[[ RECORDS TO PROCESS, beginning ]]

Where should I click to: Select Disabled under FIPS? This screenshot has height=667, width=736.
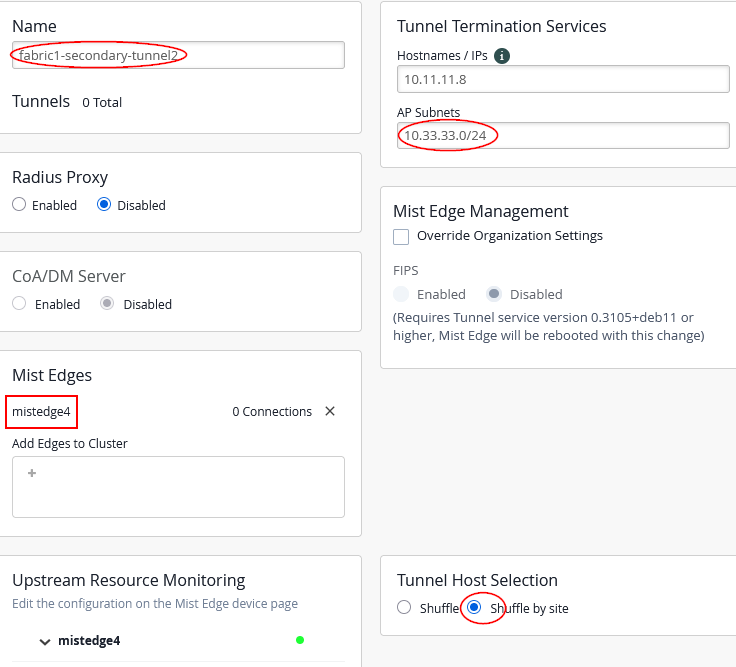tap(493, 294)
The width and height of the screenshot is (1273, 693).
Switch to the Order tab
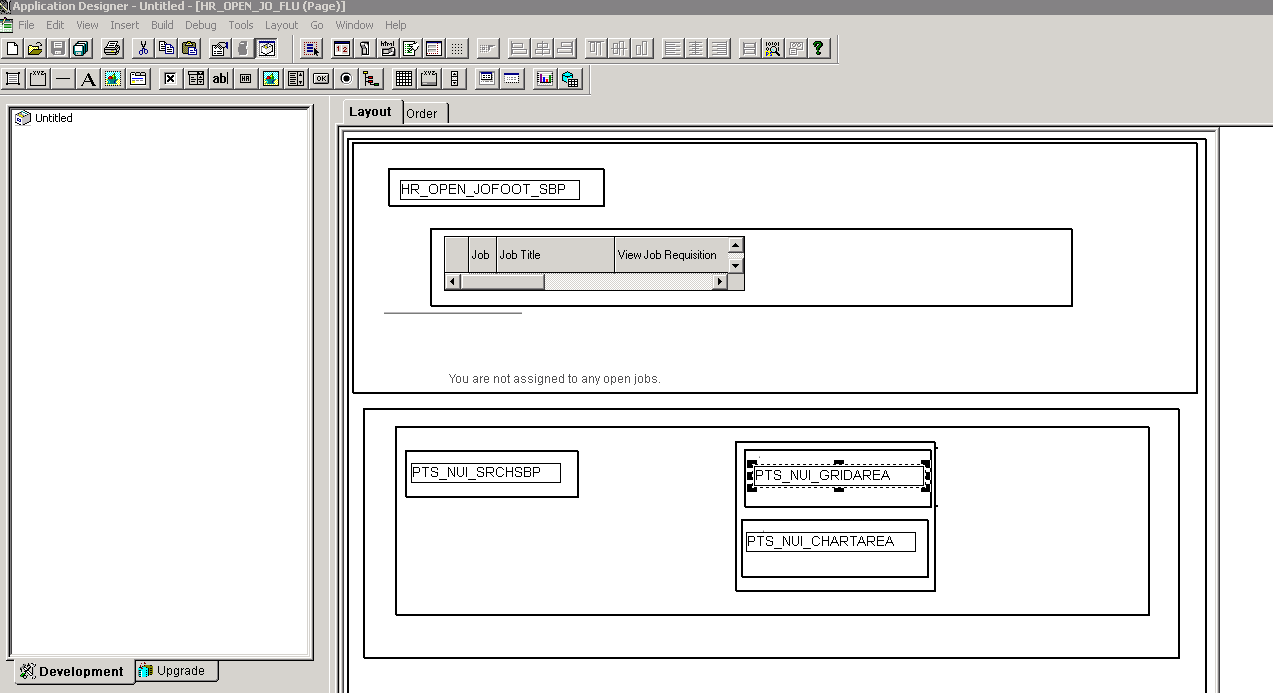click(422, 113)
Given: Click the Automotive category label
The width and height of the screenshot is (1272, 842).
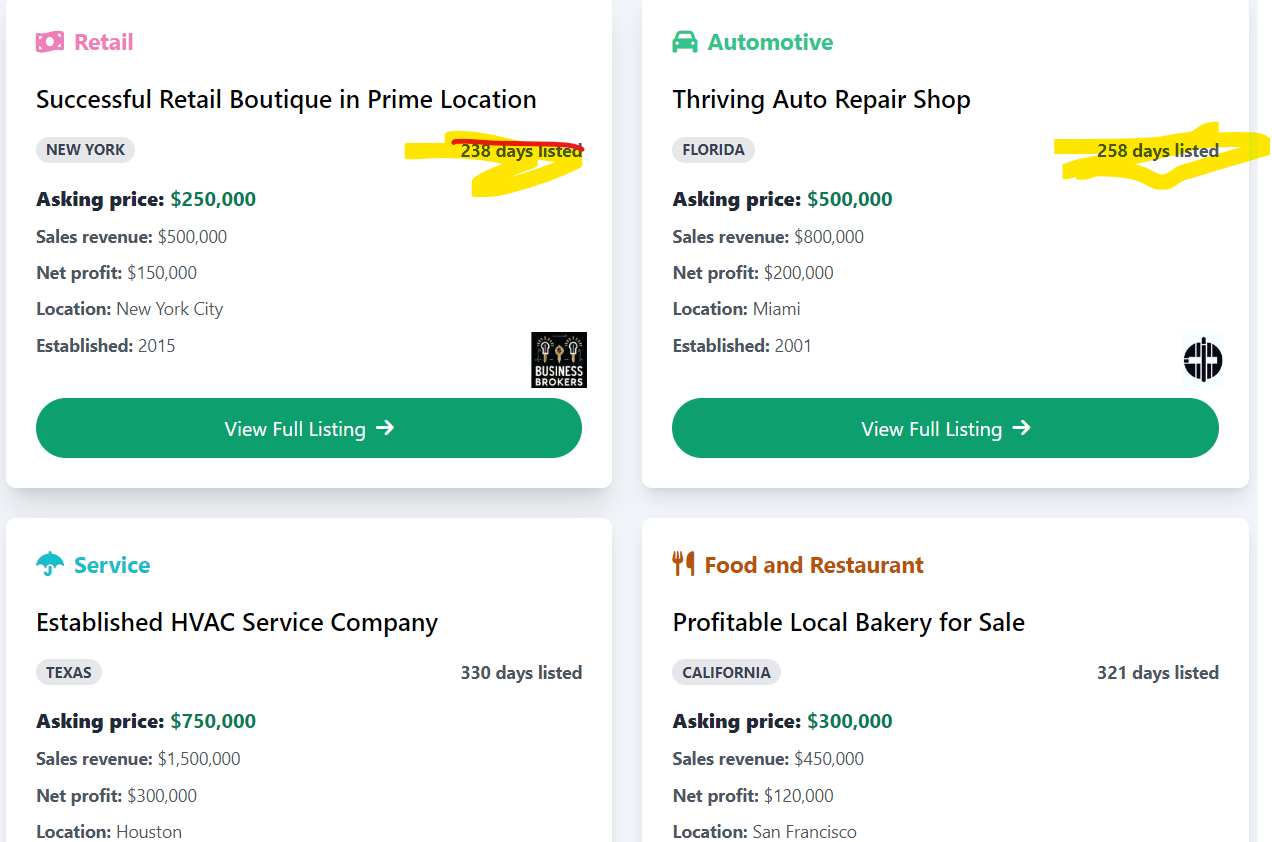Looking at the screenshot, I should (x=770, y=42).
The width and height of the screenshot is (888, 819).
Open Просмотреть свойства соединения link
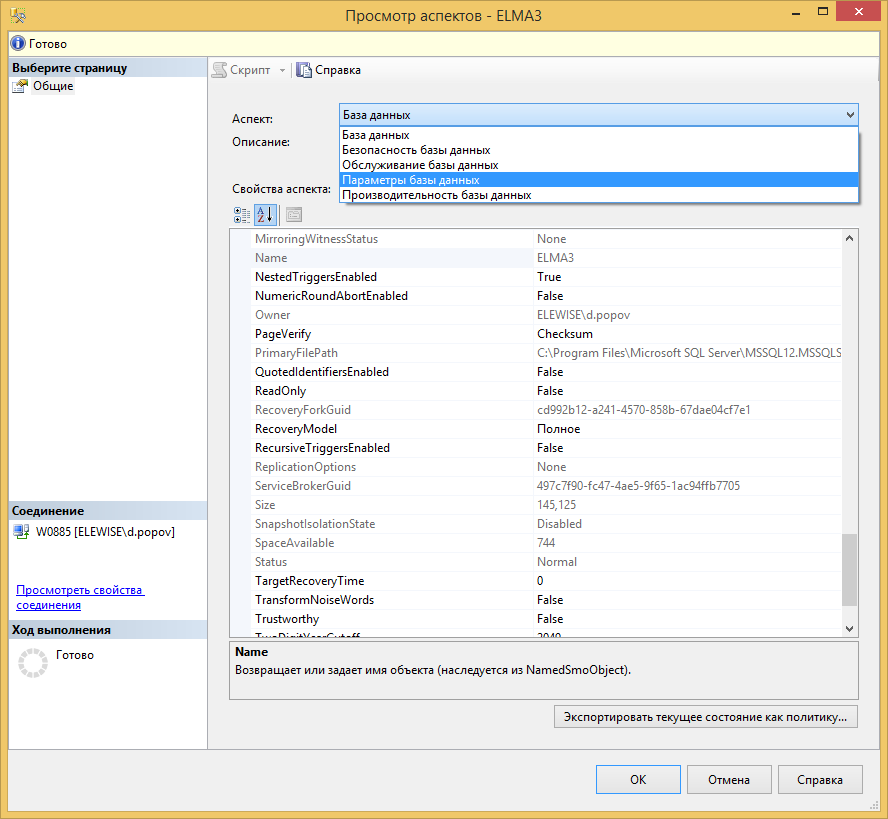pyautogui.click(x=80, y=597)
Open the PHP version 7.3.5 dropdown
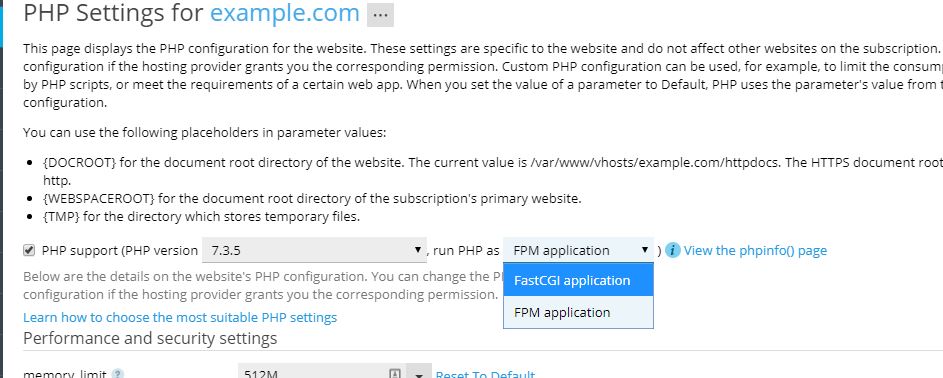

[[ RECORDS TO PROCESS, end ]]

EXERCISE DIRECTIONS :: Please reproduce, word for word, every line from the first line of the records above through the line containing "The width and height of the screenshot is (888, 819).", and leave out the pictures.

ANSWER TO THIS EXERCISE ::
Where should I click to: Select Disabled under FIPS? This screenshot has height=667, width=736.
tap(493, 294)
The width and height of the screenshot is (1273, 693).
Switch to the Order tab
click(422, 113)
Given: Click the Automotive category label
The width and height of the screenshot is (1272, 842).
Looking at the screenshot, I should (x=770, y=42).
The width and height of the screenshot is (888, 819).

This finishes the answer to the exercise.